Career Update: Part 1

So I started out in Cardiac Telemetry as a new grad. I knew right out of school that I wanted to have  Telemetry as a foundation for my practice. If you are starting out as a new grad in the US, Tele is a great start. From Tele it is much easier to navigate into specialty areas than moving from Med-Surg. After about 18 months I was fatigued with my job. I worked on the biggest unit in the hospital which was split into regular Tele, Med-Tele, VIP unit, and observation unit; as well as being floated to MICU, CVSD, Maternity, Med-surg and the new sister hospital which had opened a good 20 min drive from the main campus. I had started working on days as a new grad as I thrive under pressure. I learned so much in the first 6 months and definitely found my groove, understanding my patients, documentation and the docs. I found that I really enjoyed working the observation unit as it was high turn over, fast paced, and a bit of a mystery of what the ER was bringing up. One time I had a pt come up dx: Chest Pain. I gave her morphine, did an EKG, put her on O2, call the doc – she was immediately sent to the cath lab. This pt should have been a cardiac alert, turned out that she had 100% occlusion in the Circumflex – she was dying. I loved that I was on the cusp of something, it was fast, it was more challenging than the other units and I liked it. After about 14 months on days, I switched to night shift. Our night shift staff was thin, a lot had left and they were struggling, and to be honest, I needed the pay increase. So I did nights for the last 5 months of my job and started looking for other opportunities.

I landed a job at another hospital, again it was a non-profit hospital, but in an affluent area. I was working in CV-Step Down, sister floor to CVICU post-CABG/TAVR pts mainly. I was thrilled that I was moving deeper into the cardiac specialty, this is what I wanted. After 3 months in my new job I wasn’t happy. I was working nights, the staff were burned out and it showed. I found that the acuity of my patients weren’t all that different from my prior job. Post-open heart really only meant, possible Afib – start Cardizem or Amiodarone drip, chest tubes – usually 2-4, Dermabond midline chest incision and leg donor site, and lastly a foley. There was nothing really interesting about it. The fun happened in the OR, ICU and then during the day when the chest tubes were pulled, I missed out on all of that and just ended up changing the chest tube dressing and drawing blood from the central line.

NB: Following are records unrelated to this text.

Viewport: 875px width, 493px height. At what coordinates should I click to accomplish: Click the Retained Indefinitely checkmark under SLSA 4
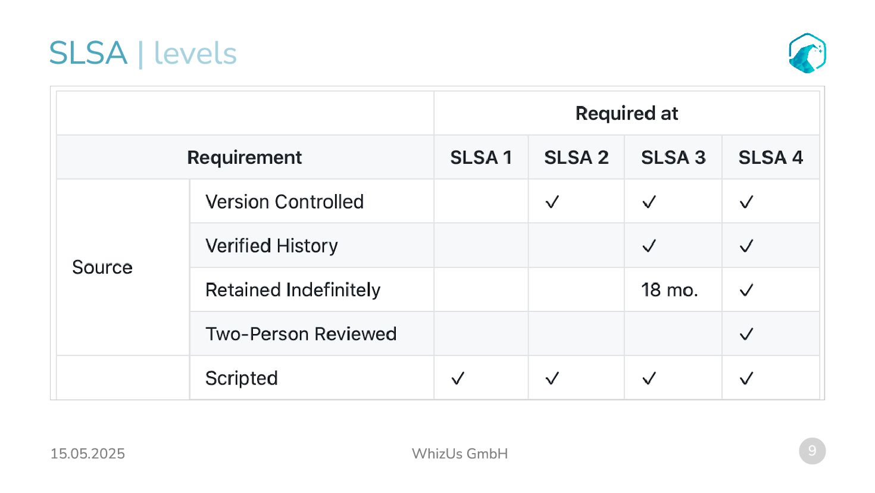[746, 290]
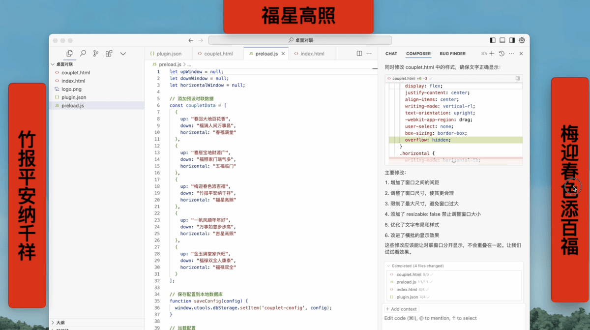Switch to the couplet.html editor tab
The width and height of the screenshot is (590, 330).
click(x=215, y=54)
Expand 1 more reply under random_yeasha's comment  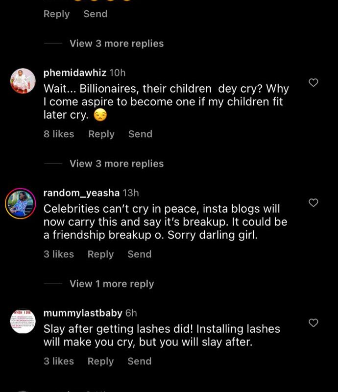pos(112,284)
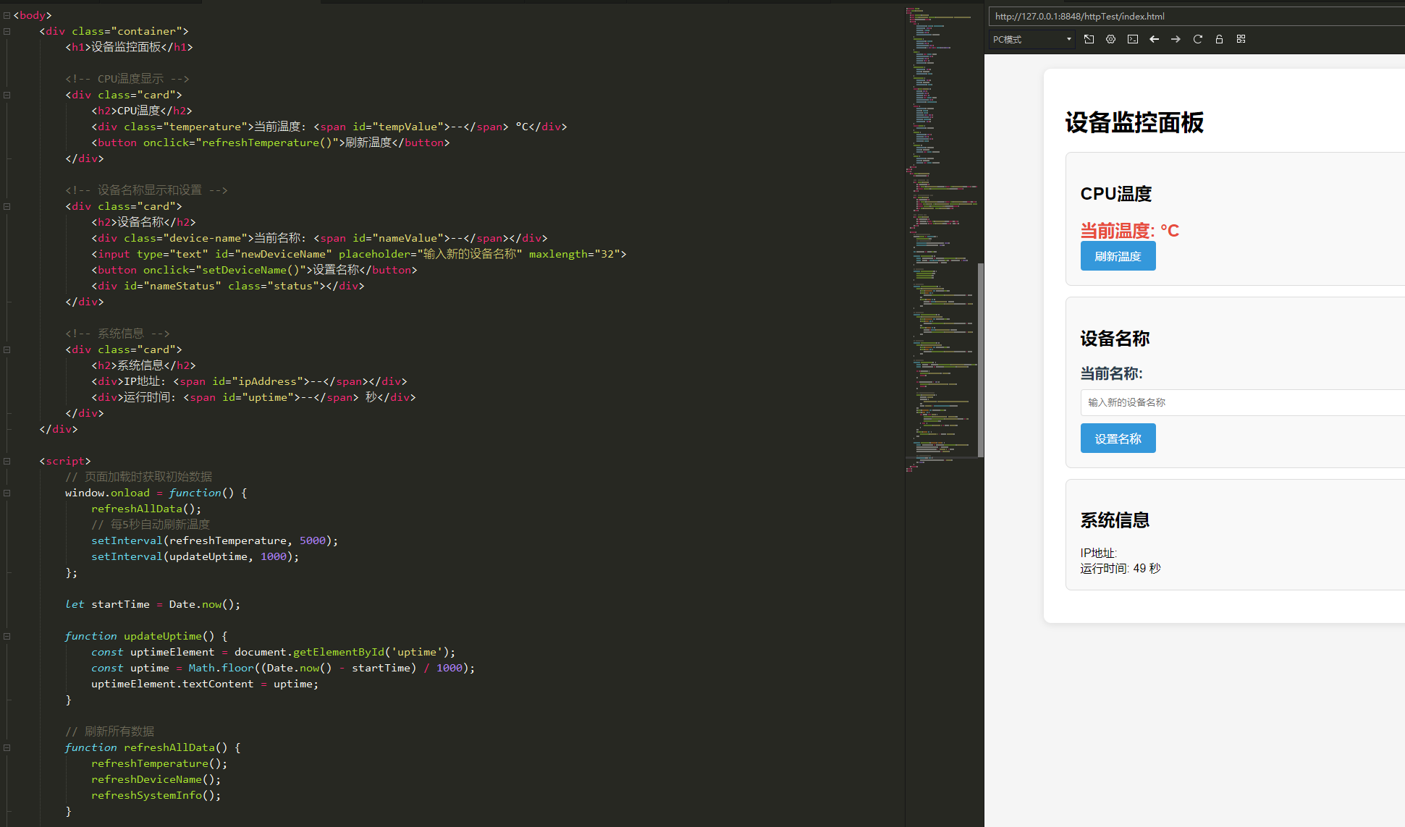Viewport: 1405px width, 827px height.
Task: Click the 刷新温度 button in preview
Action: tap(1118, 256)
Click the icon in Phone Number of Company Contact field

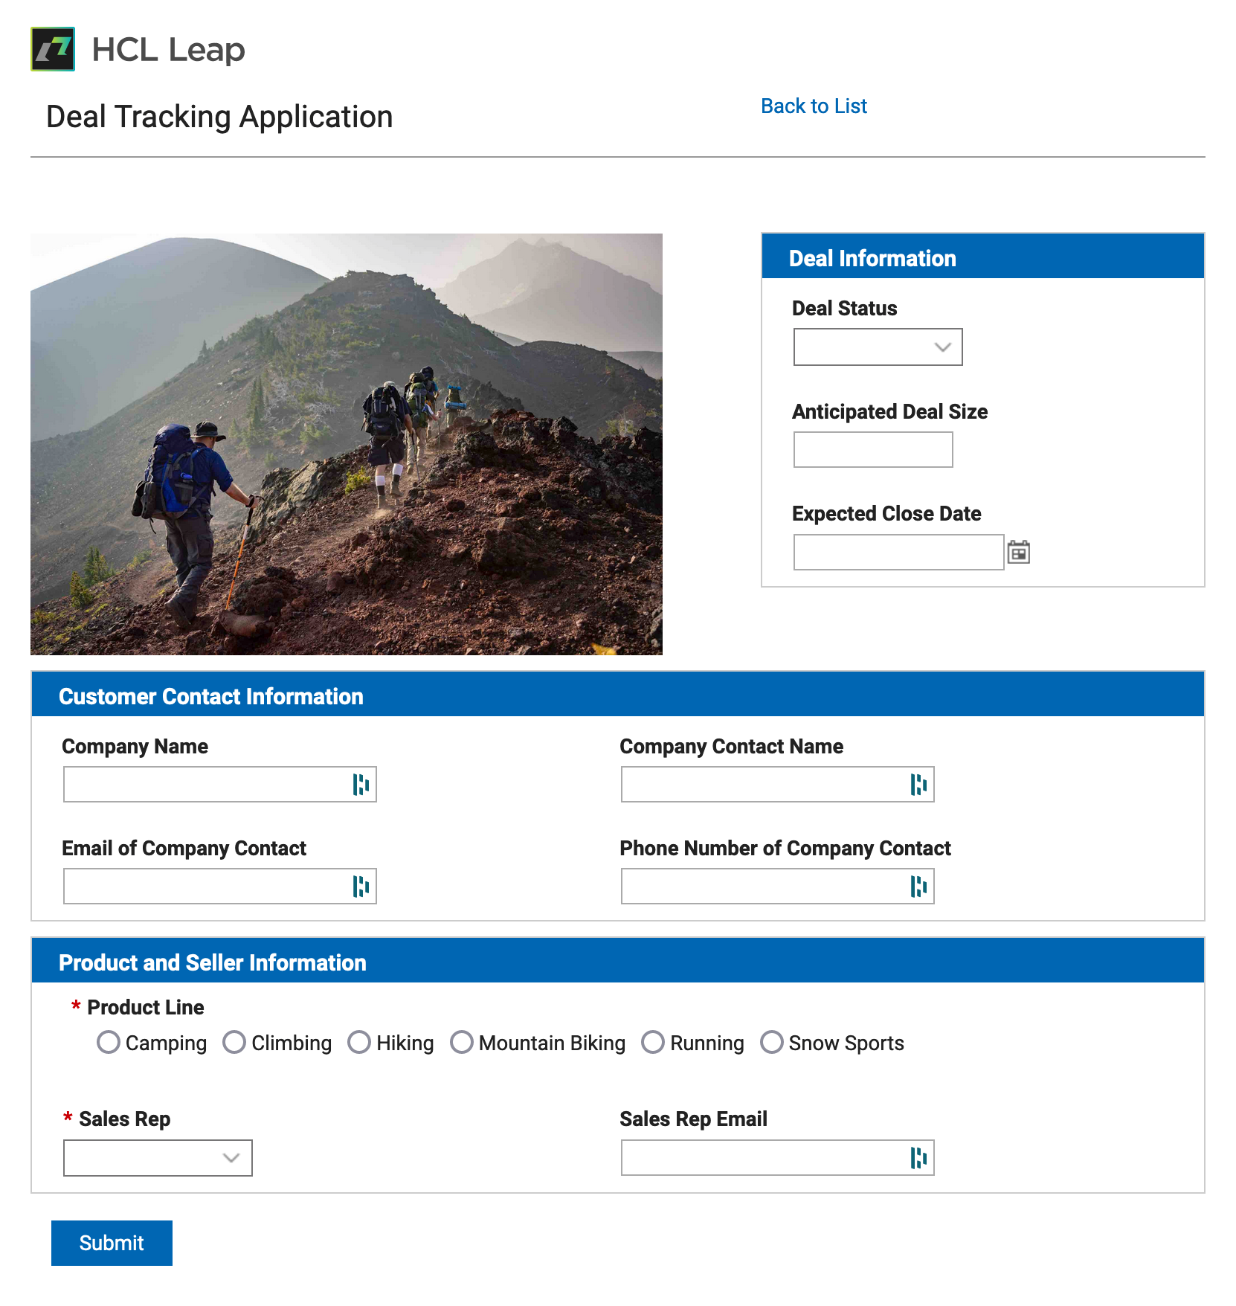point(918,886)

I started to feel depressed; I started dreading going to work. I wondered if I was looking for something better that didn’t exist. I thought nursing was this great expanse of possibilities, but here I was feeling crappy after changing jobs from a crappy position to another one. I considered if I just wasn’t made for nursing. I’ll be honest, I never planned on being a nurse, I didn’t grow up dressing up as a nurse and putting a stethoscope to my teddy bear – that wasn’t me. Life brought me to nursing, and my ability to take on a challenge, think critically, enjoy interacting with people, had made this a good choice for me, but now I was here in this place where I was unhappy and couldn’t quite figure out how to fix it. So I did what I thought I should do and start looking for another job. Now I was looking for a higher level: ER, ICU, ICU specialities.

Ironically I reapplied for some of the jobs I had applied for when leaving my first job. I really just felt like I had nothing to lose. I did get a call back for an ER job at a Level II Trauma hospital right on the highway. It is one hospital within a large hospital system, which means there are a lot of jobs available without actually quitting and having to learn a whole new system over again. So, I booked the interview and figured I’d wing it, at the end of the day, I still had a job, even if I didn’t get a new one, the bills would still get paid haha!